Now we talk regularly making my each day more brighter than previous day. He use to say "Hi" "Hello " everyday...and I use to feel more special each day.
It was 10th std. so I joined maths tuition with Meethi. When I reached their on first day I found Mrityunjay their . I was shocked to see him their.The reason for my shock was his looks .
He was wearing a red T-Shirt and was on his Bike Hunk that was also RED...
OMG...My heart was beating so fast and loud that I felt If I continue to watch him today my heart would definitely burst. So I turned my face from their, but look I don't have control on me... my body changed its direction again and turned to watch him...he was looking so hot in that red T-shirt...
Now I was able to adore Mrityunjay for longer hours in school and in tuition...making my day more brighter. tuition was now my favourite place I was able to watch him on his bike with his killer smile. I continued my hard work in studies to secure good marks as good marks lead his attention on me. Now he helped me in class solving Maths problem. He solve that Maths problem in my notebook and I use touch that solutions when I am home and wanted to feel him in his writing .
One day Meethi pointed Radha in our class saying she is Mrityunjay's girlfriend.
I was shell shocked to hear this ...I told to Meethi "Dear why are you joking with me... Mrityunjay don't have girlfriend"
Meethi: "How you know that?"
"Do he told you that I don't have girlfriend"..."wait...wait wait... what do you like him?"
I nodded my head in NO.
I never told Meethi about my secret admiring on Mrityunjay.

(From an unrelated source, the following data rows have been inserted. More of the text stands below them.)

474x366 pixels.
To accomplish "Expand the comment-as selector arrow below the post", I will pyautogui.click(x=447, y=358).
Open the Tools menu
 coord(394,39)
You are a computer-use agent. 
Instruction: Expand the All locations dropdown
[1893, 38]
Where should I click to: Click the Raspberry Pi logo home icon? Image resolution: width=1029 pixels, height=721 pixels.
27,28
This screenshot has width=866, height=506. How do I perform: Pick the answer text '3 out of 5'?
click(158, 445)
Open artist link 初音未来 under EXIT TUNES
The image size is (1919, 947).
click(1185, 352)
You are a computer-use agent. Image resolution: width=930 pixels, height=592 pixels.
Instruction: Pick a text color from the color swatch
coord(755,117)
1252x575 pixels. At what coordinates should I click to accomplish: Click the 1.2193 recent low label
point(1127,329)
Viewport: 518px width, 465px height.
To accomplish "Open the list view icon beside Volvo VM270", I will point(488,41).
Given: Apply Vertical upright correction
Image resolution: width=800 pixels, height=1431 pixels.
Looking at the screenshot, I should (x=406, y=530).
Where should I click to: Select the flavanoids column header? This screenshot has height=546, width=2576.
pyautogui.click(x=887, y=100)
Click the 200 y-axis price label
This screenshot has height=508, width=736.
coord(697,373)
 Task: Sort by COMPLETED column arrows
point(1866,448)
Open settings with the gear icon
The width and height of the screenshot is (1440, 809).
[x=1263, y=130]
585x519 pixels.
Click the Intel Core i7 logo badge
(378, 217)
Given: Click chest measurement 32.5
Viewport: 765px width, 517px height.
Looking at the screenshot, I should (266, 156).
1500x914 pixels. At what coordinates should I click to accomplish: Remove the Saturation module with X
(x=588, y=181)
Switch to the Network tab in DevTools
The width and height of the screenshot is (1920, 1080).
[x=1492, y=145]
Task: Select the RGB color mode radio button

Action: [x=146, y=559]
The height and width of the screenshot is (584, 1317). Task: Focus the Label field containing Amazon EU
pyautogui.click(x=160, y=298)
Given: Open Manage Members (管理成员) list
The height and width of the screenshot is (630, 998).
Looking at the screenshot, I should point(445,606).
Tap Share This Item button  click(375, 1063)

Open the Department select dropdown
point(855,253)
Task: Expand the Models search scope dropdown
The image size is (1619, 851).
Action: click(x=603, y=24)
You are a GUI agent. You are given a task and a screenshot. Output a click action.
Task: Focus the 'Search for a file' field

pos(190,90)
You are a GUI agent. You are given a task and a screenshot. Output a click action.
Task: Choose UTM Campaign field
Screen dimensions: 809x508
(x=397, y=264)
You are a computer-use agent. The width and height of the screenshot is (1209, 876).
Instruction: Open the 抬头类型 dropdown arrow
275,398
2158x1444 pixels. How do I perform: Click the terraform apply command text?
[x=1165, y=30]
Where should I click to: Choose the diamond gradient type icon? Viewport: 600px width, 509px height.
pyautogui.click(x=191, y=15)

I was feeling broken. Thousands of thoughts were bombarding my mind
"How he can do this to me?"
"Do I am not good in studies?"
"Or do I have bad looks?"
"Why I misunderstood his talk?"
"He never told me about his feelings"
"He use to talk to me in same way that he talk to others why I misunderstood him"
"Do I really misunderstood him??"
" Its my heart...My feelings... they have right to like anyone in this world. They don't need permission to like anyone."
My thoughts chain broke when my sister played song
"Khataa to jab ho ke ham haal-e-dil kisi se kahe
Kisi ko chaahate rahanaa koi khataa to nahi
Kisi ko chaahate rahanaa koi khataa to nahi
Amir tu hai
Amir tu hai to itana zara bata de muje
Garib mai hun magar ye meri khataa ho nahi
Kisi ko chaahate rahanaa koi khataa to nahi
Tujhe bhi pyaar hai
Tujhe bhi pyaar hai mujhase mai jaanati hun sanam
Ye baat aur hai mujhase kabhi kahaa to nahi
Kisi ko chaahate rahanaa koi khataa to nahi"
Oh...this song is specially composed for me. This song helped me to cop this harsh truth of life.
I continued my talk with Mriyunjay in the same manner like before but kept a reminder in my mind don't let your heart in. final exams over and results were out once again he was first . I secured good marks. For my good marks some credit goes to him as to get his attention I worked so hard that I secured marks.
I left that school after 10th. He continued in same school. Meethi informed me that he choose engineering as his future profession.
I don't know in today's date where he is...what he is doing ...who his partner is...
I saw him earlier this year in market. He still look dashing...handsome...and that killer smile...it still have power to kill. I saw him just for 1 second but felt like everything stopped for that 1 second. He was on the other side of road on his bike, he didn't noticed me but I saw him...he was ...
Oh...no...its 2:00 am close your diary Tara...Otherwise mom will come and scold you for being up so late.